Expecting too much of others has always been dangerous for relationships. No matter how intelligent you think your spouse is, have it scored away somewhere that he/she is only a few seconds away from doing what you never expected. A friend of mine bounced into my house once; totally upset with her husband. As I tried to ask what the problem was she said he travelled out of the country and did not buy her any gift. As much as I would not support him for what happened, there are also a couple of things that would have made the poor guy not able to act as expected  —financial, lack of time, tight schedule, location of where he lodged, etc. I just told her not to expect too much of people no matter who they are; this has helped a lot of people to stay happy.

•Expressing your pains sometimes help:

This is not the same thing with rehearsing hurts. Pouring your heart either to someone you feel comfortable with or writing all out on paper and destroying later can be a life saver. The important thing here is the fact that you’ve let it out and it has a strong healing power.

•Go away for a while: I’ve found it so easy to say to couples who think they’ve reached their dead end to take a vacation. It gives you time to reflect on issues and reason out of the box. This also presents you with the opportunity to miss each other; you soon discover unique ways you complement each other.
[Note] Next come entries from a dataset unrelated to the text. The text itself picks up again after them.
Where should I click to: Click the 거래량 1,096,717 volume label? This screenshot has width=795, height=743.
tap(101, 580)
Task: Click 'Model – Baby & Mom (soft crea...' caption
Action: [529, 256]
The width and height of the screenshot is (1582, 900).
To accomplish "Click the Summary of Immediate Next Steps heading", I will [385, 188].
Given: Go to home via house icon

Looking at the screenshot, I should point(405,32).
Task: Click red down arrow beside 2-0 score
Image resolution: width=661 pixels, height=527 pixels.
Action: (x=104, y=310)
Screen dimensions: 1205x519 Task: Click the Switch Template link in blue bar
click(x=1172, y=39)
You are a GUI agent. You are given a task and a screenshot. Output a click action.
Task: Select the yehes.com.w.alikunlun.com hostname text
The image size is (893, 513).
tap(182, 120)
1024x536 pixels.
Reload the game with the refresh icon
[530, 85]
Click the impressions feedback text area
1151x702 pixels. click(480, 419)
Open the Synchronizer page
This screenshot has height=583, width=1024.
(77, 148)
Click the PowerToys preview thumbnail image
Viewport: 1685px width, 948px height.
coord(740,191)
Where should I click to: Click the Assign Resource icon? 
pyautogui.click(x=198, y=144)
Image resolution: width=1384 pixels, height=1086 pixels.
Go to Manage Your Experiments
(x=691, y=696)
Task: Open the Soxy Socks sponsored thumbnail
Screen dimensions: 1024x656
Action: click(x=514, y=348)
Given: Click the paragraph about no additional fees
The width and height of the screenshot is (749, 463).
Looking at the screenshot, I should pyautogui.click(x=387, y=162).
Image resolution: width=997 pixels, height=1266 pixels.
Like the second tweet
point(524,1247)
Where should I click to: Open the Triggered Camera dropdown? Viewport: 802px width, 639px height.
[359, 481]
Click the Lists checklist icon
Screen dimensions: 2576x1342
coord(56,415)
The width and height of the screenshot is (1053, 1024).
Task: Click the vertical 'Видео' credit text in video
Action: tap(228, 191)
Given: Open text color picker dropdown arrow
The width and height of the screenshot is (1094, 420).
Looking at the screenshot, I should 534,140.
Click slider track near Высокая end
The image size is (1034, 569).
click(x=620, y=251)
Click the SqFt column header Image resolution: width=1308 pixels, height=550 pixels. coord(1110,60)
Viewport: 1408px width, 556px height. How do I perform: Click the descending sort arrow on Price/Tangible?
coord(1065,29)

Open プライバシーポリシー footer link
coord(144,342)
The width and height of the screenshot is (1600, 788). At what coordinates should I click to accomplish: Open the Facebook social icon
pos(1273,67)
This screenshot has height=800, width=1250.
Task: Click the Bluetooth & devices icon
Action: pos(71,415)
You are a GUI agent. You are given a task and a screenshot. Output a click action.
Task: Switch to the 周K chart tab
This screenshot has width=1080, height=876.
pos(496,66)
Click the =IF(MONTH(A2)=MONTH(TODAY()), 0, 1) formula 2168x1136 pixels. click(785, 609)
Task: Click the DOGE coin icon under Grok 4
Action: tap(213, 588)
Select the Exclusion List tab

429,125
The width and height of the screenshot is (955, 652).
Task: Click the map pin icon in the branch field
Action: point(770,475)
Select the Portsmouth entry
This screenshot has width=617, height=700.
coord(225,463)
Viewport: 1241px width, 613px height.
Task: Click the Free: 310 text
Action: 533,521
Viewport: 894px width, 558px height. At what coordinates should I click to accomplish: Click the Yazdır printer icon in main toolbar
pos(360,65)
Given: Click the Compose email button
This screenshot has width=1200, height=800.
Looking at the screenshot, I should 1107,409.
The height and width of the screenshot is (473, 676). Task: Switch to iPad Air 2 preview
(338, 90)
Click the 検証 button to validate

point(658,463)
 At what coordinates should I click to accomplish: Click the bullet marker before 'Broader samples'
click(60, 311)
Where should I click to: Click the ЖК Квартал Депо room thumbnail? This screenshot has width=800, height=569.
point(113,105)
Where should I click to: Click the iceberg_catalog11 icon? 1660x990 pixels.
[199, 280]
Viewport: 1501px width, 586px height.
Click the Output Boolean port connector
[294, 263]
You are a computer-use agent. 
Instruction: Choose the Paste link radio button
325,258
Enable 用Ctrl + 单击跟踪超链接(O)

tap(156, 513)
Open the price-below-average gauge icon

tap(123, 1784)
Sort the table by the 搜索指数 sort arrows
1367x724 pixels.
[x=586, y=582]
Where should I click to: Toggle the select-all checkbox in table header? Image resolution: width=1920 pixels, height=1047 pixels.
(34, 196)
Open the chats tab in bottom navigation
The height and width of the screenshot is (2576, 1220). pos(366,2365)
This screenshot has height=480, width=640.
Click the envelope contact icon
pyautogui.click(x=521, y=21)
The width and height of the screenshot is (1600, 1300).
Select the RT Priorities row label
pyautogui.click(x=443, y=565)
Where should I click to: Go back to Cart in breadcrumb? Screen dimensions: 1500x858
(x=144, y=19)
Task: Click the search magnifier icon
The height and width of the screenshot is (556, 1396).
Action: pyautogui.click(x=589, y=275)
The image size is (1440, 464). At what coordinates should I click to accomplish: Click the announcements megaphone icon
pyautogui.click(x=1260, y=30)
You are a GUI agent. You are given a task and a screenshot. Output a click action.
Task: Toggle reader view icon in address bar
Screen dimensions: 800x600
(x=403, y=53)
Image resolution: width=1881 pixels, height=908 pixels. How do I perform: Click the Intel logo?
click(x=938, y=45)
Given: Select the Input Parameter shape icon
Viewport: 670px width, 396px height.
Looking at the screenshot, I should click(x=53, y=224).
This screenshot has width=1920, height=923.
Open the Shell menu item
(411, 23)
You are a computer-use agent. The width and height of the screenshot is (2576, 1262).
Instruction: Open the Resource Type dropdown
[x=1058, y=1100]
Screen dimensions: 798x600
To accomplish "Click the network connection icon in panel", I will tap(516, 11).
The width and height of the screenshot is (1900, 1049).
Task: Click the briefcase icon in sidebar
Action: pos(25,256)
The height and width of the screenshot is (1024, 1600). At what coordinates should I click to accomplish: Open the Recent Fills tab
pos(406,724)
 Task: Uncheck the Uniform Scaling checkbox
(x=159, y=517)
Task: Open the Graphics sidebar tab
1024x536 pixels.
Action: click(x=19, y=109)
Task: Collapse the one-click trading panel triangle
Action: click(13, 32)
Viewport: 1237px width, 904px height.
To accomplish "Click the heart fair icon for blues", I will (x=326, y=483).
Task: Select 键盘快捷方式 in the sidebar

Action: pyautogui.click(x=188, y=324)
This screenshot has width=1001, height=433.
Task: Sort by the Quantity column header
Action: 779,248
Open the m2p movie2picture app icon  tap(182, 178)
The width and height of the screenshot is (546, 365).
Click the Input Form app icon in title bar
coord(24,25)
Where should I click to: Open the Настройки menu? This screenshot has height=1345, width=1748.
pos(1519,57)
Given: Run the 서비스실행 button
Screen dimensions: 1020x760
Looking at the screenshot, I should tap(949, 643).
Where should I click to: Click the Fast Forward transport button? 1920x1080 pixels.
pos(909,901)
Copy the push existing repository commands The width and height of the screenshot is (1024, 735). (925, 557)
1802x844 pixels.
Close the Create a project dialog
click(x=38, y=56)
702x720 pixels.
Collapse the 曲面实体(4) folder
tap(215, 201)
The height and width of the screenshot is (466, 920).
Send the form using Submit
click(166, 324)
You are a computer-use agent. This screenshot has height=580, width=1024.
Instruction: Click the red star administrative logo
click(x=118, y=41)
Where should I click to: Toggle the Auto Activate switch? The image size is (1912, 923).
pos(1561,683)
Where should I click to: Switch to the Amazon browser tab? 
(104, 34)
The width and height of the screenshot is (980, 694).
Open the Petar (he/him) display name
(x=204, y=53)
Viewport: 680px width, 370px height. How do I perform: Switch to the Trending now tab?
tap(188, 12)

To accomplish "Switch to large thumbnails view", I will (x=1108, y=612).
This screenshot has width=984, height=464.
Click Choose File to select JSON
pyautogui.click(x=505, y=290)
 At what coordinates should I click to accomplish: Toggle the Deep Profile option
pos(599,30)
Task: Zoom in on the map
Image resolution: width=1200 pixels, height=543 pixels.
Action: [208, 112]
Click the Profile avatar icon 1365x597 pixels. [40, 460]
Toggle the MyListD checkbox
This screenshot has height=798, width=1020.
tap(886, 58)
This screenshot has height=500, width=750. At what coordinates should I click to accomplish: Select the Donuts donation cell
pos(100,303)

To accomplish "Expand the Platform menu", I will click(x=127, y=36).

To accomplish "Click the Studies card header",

•See it from your partner’s perspective:

Having a one-sided view of issues is dangerous and destructive. Remember that everyone believes his/her method of doing things is the best but come on! Learn to convince yourself others matter too. Sometimes you forget to accept that what you did was bad enough to hurt someone simply because you were not at the receiving end. If they come up to say ‘you hurt me’, why not apologise?

•Read:

Reading has remained my favourite way of seeking knowledge. Mere reading about what other people have gone through and how they managed to survive gives you the energy to move ahead; knowing others have passed through it before.

Sometimes, resorting to reading works well for people who are very reserved and private: they are too shy to open up to others on their challenges but the problem with written materials is that situations are not always exact and you cannot ask questions where there are doubts.

•Confide in an experienced fellow:

After all said and done but no success in sight, I’ll suggest you talk to someone who’s responsible enough and understands the rudiment of counselling: especially respecting your privacy and working with you to attain success.